Había que buscar a los intermediarios con el cielo para que pudiera remitir la epidemia de turno. Pero sucedía en muchas ocasiones que curas y demás clérigos eran los primeros en abandonar la ciudad. Así ocurrió, por ejemplo, en la Sevilla de 1649: “sólo esta falta de ministros de los sacramentos atemorizó mucho a la gente (…) Y en este medio socorrió la gran bondad de Dios que llegó un socorro de religiosos de diferentes órdenes enviados de Córdoba por su santo obispo, que ya lo es de esta ciudad”.

La superior y nueva autoridad eclesiástica tuvo que poner orden ante la irresponsabilidad y egoísmo de los más privilegiados. No fue la primera ni la última vez que los más poderosos eran los primeros en huir a sus segundas residencias.

Se comprende que, para evitar el contagio, los habitantes de pueblos y ciudades que quedaban confinados recurriesen desesperados a diversas prácticas mágicas y religiosas y que, llegado el caso, empleasen todo tipo de violencias, aunque contraviniesen el orden estamental. Si la marcha no se había hecho a tiempo, la recomendación médica más común era cerrar poblaciones y controlar caminos para evitar el contacto con los que habían escapado de otros lugares infectados. Nada nuevo, casi todo estaba inventado, incluso el triunfo de la impiedad y la desconfianza hacia las personas más necesitadas. Y si era necesario había que atacarlos, como relató un clérigo ante la huida despavorida de habitantes de Mataró a principios de 1590 hacia la capital barcelonesa: “ab armes de foch y alabardes contra els pobres ciutadans ab la major crueltat ques pot imaginar”.

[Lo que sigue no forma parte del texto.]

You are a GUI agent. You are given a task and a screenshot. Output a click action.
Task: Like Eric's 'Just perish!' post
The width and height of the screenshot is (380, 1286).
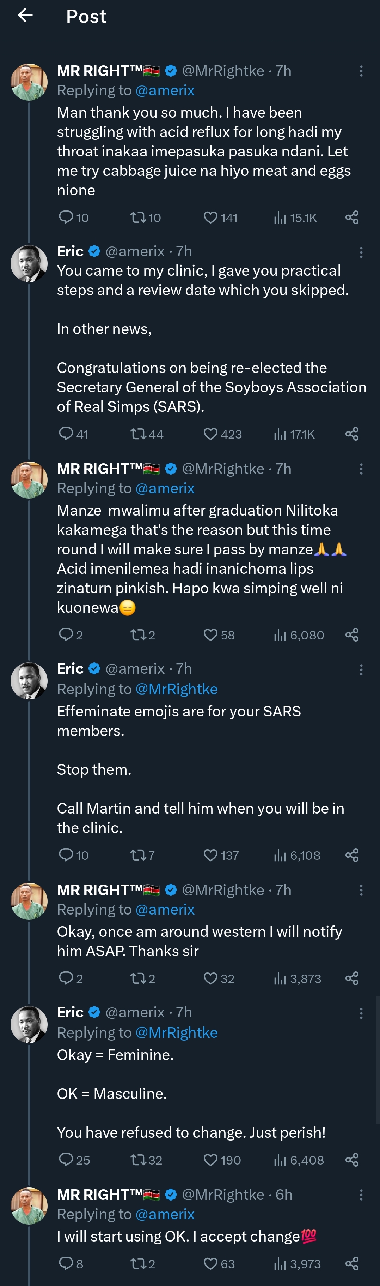click(210, 1160)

Con el retorno de la peste siempre se entonaba un sálvese quien pueda. Cuando la epidemia comenzaba a hacer estragos se vivían violentas disputas por la acumulación de víveres y, a continuación, se evitaba el contacto físico y se imponía el egoísmo individual. Los padres -escribió Salines- huían de los hijos, los maridos de las mujeres y los amigos de los amigos: “així que el sentirse un home encontrat sols trovaba a Déu nostre Senyor per pare, per amich y per espòs”.

Todos, ricos y pobres sucumbían a los temores y a la tristeza, a las depresiones y a la desconfianza, porque el último y mayor miedo era ser lanzado a una fosa común sin las seguridades de un correcto tránsito al más allá. La ansiedad por ser despedido con los últimos sacramentos y cubierto por tierra bendecida en cementerios parroquiales, llevaba a unos y otros a la corrupción del último negocio: el funerario. Los médicos consentían previo pago falsificar las causas de la muerte, y los enterradores aceptaban sobornos para trasladar cuerpos a selectos lugares sagrados, con nocturnidad y alevosía.

Durante los contagios y la mortandad, era inevitable que las relaciones humanas se pervirtiesen entre los mismos habitantes y respecto a la divinidad. Como ha afirmado José Luis Betrán, el historiador que mejor ha estudiado estos fenómenos en España, la peste era un tiempo de inversión: “una especie de carnaval trágico donde parecía derrumbarse la moral y donde el egoísmo aparentaba reinar”. Pero, pese a tantas tragedias, las epidemias nunca cuestionaron el orden político y social, al contrario, acabaron siempre fortaleciendo a aquella autoridad que encabezaba, con decisión firme y en nombre de la solidaridad, la lucha contra el contagio. Lecciones de un pasado, no demasiado lejano.